> _Work order_
Retype, without changes, every line from the line that contains "Click the share upload icon below the post" through the final line of the records. Exclude pictures.

[Data records]

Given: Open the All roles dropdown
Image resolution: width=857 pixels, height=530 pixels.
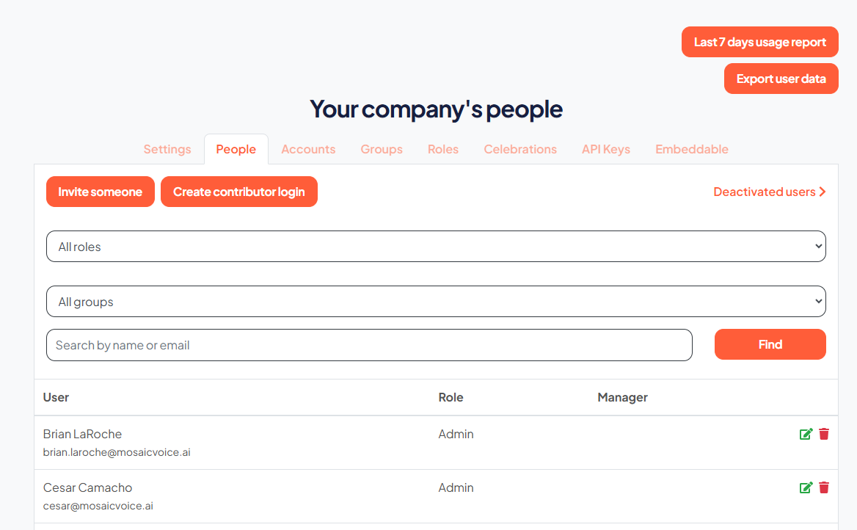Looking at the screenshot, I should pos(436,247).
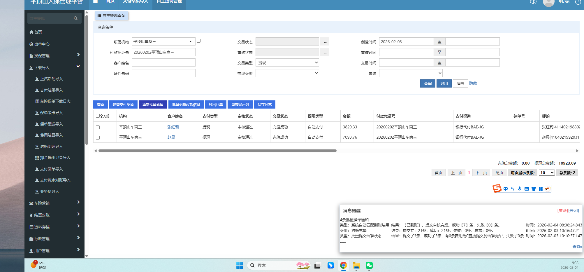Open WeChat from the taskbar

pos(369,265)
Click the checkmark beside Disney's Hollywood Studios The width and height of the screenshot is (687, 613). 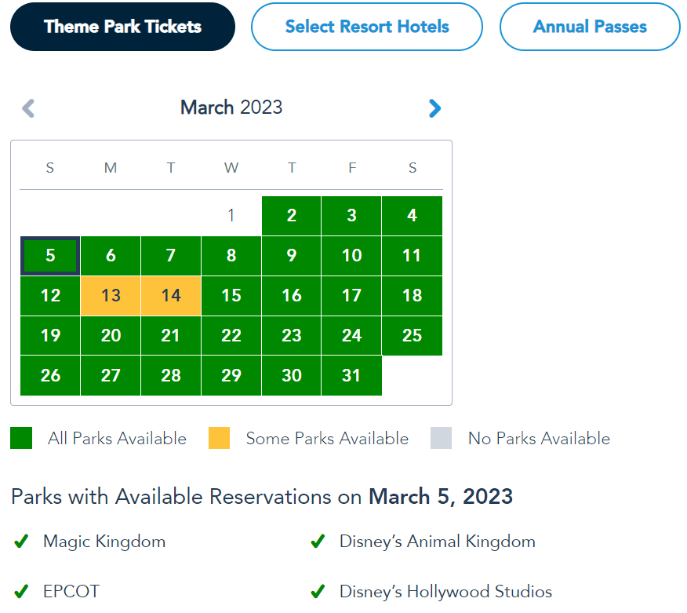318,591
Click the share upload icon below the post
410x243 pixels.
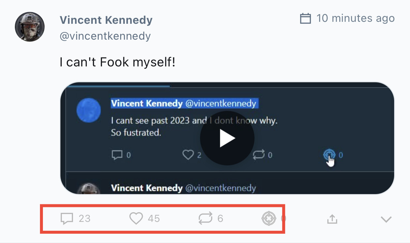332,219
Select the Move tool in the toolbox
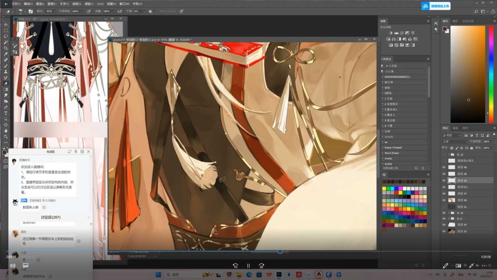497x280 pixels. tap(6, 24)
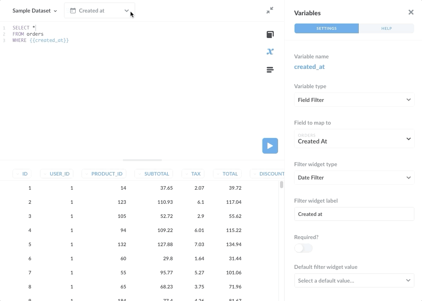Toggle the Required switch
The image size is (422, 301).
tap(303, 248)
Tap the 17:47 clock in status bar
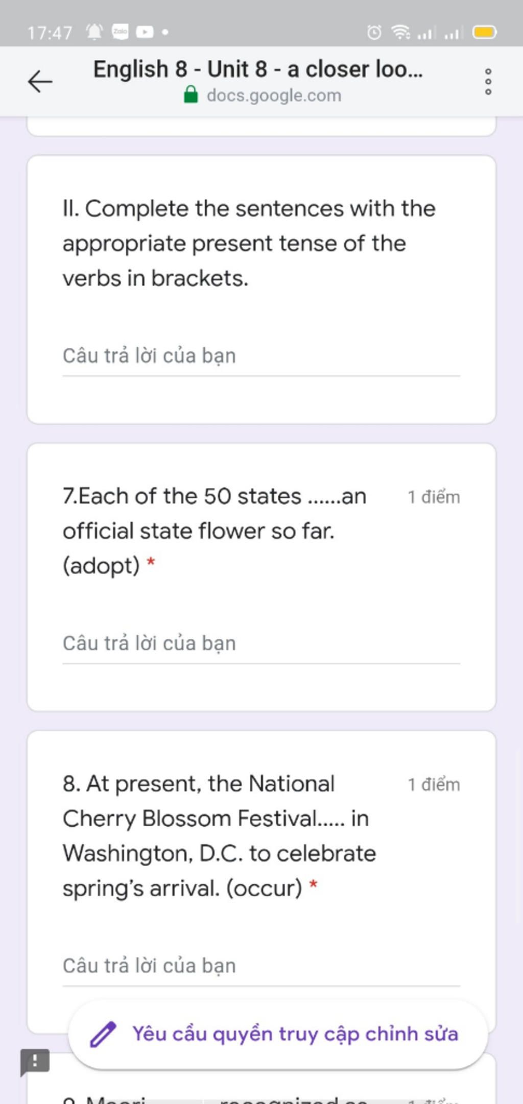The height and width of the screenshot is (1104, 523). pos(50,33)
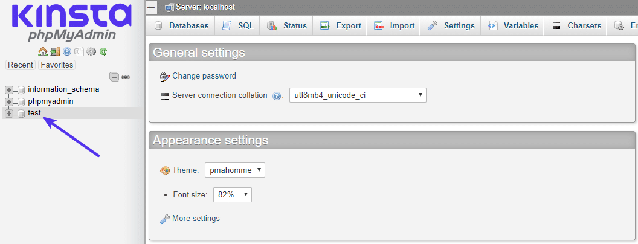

[/Data records]

> _Result of this exercise_
Click the share upload icon below the post
410x243 pixels.
332,219
Select the Move tool in the toolbox
497x280 pixels. tap(6, 24)
Toggle the Required switch
The image size is (422, 301).
tap(303, 248)
Tap the 17:47 clock in status bar
The height and width of the screenshot is (1104, 523). pos(50,33)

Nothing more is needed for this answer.